§ **Material for this exercise**:
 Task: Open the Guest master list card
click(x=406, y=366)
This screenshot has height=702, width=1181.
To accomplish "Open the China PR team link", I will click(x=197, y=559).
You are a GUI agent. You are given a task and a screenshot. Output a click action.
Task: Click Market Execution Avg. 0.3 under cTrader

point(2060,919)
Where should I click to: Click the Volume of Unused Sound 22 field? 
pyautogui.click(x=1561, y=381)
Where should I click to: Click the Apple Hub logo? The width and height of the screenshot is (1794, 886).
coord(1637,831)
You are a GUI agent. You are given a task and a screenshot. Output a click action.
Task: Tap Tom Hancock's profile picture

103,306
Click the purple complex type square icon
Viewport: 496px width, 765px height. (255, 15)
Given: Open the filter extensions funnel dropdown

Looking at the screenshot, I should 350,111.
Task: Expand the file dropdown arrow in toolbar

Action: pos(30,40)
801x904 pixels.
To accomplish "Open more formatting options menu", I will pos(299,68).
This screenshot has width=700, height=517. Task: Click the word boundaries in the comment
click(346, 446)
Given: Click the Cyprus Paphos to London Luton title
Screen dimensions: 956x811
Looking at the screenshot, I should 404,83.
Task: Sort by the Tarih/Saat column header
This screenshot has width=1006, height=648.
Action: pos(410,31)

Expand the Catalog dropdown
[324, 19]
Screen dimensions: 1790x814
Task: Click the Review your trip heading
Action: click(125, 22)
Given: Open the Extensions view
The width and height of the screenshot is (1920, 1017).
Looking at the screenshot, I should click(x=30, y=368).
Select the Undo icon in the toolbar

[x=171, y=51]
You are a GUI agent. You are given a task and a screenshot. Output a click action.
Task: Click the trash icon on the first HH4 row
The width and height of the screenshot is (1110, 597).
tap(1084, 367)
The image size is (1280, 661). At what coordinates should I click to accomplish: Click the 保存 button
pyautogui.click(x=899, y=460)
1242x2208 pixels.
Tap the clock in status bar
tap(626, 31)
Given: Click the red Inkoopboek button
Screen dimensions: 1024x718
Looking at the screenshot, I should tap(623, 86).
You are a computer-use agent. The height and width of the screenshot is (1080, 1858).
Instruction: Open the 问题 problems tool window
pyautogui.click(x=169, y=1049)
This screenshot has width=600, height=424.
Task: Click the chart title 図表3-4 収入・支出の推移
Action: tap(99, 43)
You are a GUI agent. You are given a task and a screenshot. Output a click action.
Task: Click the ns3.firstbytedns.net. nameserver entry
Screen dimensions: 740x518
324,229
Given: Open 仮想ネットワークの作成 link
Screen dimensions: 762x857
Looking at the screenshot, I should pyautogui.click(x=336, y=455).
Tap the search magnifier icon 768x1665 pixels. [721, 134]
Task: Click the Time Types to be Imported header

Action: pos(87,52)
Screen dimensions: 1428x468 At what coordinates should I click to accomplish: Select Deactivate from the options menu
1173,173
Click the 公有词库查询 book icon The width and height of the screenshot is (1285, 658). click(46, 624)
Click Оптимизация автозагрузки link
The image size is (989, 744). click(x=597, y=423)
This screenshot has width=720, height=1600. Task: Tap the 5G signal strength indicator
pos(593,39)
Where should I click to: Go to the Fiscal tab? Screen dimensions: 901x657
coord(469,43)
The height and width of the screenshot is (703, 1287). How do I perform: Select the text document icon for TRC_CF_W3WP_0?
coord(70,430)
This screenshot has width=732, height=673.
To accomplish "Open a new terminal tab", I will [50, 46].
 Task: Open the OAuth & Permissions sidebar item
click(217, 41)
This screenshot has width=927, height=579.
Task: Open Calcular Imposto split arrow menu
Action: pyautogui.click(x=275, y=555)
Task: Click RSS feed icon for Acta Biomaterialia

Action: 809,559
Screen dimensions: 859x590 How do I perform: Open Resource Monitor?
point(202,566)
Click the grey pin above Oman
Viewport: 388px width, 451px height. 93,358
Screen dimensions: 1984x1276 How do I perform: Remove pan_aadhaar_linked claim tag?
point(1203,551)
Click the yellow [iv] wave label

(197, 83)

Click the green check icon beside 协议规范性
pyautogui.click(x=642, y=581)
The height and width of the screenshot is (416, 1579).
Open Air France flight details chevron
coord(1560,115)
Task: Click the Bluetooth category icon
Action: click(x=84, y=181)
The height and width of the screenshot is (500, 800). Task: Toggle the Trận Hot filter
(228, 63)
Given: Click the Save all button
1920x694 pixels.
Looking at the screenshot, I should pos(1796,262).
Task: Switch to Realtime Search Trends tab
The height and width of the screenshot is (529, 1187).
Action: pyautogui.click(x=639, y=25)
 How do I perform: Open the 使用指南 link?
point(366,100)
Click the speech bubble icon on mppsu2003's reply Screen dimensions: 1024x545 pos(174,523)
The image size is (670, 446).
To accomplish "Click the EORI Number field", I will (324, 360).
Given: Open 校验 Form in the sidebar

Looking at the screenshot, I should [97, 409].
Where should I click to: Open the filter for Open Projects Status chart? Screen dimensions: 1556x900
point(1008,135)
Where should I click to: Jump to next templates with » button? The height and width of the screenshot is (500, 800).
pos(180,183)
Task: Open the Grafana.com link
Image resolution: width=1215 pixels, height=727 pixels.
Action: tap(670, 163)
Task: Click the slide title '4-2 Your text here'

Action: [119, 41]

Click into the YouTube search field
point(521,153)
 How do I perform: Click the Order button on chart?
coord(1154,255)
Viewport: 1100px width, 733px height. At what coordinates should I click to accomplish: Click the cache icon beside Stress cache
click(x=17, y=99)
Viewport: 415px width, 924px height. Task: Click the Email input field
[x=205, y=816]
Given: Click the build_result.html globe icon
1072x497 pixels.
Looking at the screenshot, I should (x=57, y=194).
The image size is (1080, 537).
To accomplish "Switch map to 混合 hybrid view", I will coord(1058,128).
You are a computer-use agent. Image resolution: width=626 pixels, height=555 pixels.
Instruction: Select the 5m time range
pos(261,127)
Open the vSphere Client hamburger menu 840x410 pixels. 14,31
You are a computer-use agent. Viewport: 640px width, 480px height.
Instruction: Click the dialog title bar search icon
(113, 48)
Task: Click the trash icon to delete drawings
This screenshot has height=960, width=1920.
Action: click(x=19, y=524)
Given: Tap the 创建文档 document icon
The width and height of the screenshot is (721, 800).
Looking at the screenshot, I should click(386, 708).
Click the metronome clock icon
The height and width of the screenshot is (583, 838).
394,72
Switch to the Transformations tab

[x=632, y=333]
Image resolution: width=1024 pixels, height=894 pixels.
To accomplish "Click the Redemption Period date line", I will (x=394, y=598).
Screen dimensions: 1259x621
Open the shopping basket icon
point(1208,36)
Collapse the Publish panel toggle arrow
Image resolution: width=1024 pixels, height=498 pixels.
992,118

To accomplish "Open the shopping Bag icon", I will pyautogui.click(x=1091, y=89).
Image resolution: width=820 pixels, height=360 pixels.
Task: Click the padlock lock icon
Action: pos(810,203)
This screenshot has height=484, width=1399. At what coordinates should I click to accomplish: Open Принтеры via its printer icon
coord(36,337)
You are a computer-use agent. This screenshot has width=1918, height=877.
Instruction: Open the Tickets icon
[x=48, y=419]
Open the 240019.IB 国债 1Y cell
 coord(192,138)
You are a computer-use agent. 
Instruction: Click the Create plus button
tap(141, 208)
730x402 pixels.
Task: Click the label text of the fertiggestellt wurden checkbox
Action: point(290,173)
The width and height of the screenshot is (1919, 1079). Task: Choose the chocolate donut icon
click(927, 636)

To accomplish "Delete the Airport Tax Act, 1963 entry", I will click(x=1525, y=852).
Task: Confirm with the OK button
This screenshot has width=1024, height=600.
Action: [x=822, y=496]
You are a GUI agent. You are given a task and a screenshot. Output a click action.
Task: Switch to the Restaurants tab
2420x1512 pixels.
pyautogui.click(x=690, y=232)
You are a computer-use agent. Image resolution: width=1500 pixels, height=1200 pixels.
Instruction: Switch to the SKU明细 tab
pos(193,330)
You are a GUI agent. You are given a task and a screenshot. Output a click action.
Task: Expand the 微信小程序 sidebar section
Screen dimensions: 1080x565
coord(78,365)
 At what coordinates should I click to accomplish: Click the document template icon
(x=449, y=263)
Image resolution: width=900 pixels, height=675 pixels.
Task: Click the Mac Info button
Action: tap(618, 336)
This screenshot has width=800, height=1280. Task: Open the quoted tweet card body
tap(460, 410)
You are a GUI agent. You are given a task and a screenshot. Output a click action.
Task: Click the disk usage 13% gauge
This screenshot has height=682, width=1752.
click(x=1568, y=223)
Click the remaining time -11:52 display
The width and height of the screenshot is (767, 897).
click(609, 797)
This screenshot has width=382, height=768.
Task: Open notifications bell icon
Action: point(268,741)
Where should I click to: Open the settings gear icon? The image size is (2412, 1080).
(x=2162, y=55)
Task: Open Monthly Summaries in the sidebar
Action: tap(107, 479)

§ **Requirement**:
Wherever the string "computer" appears in the data above, report the whole line.

§ **Task output**:
You are a computer-use agent. The height and width of the screenshot is (1080, 1858).
You are a computer-use agent. Image resolution: width=626 pixels, height=555 pixels.
You are a computer-use agent. Viewport: 640px width, 480px height.
You are a computer-use agent. This screenshot has width=1918, height=877.
You are a computer-use agent. 
You are a computer-use agent. Image resolution: width=1500 pixels, height=1200 pixels.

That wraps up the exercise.